Mönchengladbach (dpa) — Der „Trainingsanzugs-Typ“ Karl-Heinz Drygalski steht als neuer Präsident beim Fußball-Bundesligisten Borussia Mönchengladbach vor einem Scherbenhaufen. Dem Verein steht nach leichtfertiger Mißwirtschaft der vergangenen Monate finanziell das Wasser bis zum Hals. „Wer sich hier stellt, muß einen Hauch von Masochismus haben“, meinte Drygalski, bevor der 54jährige ehemalige Konditionstrainer des Klubs in der Nacht zum Freitag auf der Außerordentlichen Mitgliederversammlung als einziger Kandidat mit klarer Mehrheit von 547:65 Stimmen zum Nachfolger des im Juli zurückgetretenen Helmut Beyer gewählt wurde.

Das „negative Kapitalvermögen“, zu gut deutsch der Schuldenstand, ist in kurzer Zeit auf 4,64 Millionen Mark gewachsen. Der Klub gerät, wie der langjährige Vize-Präsident Helmut Grashoff als Buchprüfer festgestellt hatte, mit rasanter Fahrt in die „roten Zahlen“. Bei den laufenden Ausgaben fehlen zwei Millionen Mark, allein derzeit 1,3 Millionen bei den Spielergehältern, so daß diese wie schon im vergangenen Mai bald nur noch teilweise gezahlt werden könnten. Ginge das „organisierte Chaos“ beim früheren fünfmaligen Deutschen Meister weiter, würden im Oktober schon 2,2 Millionen in den Kassen fehlen. Die Partnerbank des Vereins hat kürzlich bereits das Konto gesperrt.

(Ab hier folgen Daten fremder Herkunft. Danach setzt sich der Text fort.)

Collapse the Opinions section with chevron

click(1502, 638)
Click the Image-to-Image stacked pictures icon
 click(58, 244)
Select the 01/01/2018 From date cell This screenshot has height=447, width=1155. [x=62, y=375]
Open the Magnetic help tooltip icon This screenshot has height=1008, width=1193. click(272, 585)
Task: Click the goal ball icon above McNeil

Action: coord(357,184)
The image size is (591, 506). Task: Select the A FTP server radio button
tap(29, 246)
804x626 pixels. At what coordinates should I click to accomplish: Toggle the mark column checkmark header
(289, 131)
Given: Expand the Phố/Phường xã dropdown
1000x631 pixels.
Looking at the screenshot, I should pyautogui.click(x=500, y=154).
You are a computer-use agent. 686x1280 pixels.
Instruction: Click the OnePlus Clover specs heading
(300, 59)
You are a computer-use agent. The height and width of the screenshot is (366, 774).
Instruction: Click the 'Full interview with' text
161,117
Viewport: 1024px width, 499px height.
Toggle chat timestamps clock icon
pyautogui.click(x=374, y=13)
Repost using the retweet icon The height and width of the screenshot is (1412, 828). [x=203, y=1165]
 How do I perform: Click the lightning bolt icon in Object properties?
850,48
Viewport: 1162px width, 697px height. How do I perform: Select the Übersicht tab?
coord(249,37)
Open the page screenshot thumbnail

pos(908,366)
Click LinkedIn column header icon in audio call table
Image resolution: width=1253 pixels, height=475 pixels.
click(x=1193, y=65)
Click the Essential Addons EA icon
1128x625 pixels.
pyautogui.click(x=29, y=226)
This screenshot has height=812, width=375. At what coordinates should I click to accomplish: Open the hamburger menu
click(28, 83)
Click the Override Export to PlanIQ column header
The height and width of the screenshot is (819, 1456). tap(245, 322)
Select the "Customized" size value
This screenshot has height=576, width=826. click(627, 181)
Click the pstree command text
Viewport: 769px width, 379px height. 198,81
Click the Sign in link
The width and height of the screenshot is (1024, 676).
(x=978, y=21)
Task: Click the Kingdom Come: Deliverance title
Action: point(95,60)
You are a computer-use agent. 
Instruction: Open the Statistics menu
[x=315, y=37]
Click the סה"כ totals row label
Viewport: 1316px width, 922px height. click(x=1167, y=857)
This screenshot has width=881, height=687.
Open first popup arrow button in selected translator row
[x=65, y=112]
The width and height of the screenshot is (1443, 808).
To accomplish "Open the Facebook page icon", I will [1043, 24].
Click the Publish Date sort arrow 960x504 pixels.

Die beiden ehemaligen Vize-Präsidenten Hans-Peter Moll und Dieter Frantzen machten den am 8.Juli beurlaubten Manager Rolf Rüssmann für die Malaise verantwortlich. Am härtesten beschuldigte jedoch Grashoff den Ex-Nationalspieler. Rüssmann hatte am Tag seiner Entlassung in einem Interview behauptet, der Verein schreibe schwarze Zahlen. „Dies war falsch, und es war bewußt falsch“, sagte Grashoff. „Eine dramatische finanzielle Situation hat nie stattgefunden“, verteidigte sich der Ex-Manager, der mit einer Wiedereinstellung durch die neue Führung, die sich verhalten positiv zu seiner Person äußerte, rechnen kann. Dagegen ist die Zukunft von Trainer Jürgen Gelsdorf, der in der vergangenen Saison die Ablösung des Konditionstrainers Drygalski vorantrieb, ungewiß. Ein klares Bekenntnis zum Trainer gab der Präsident nicht ab.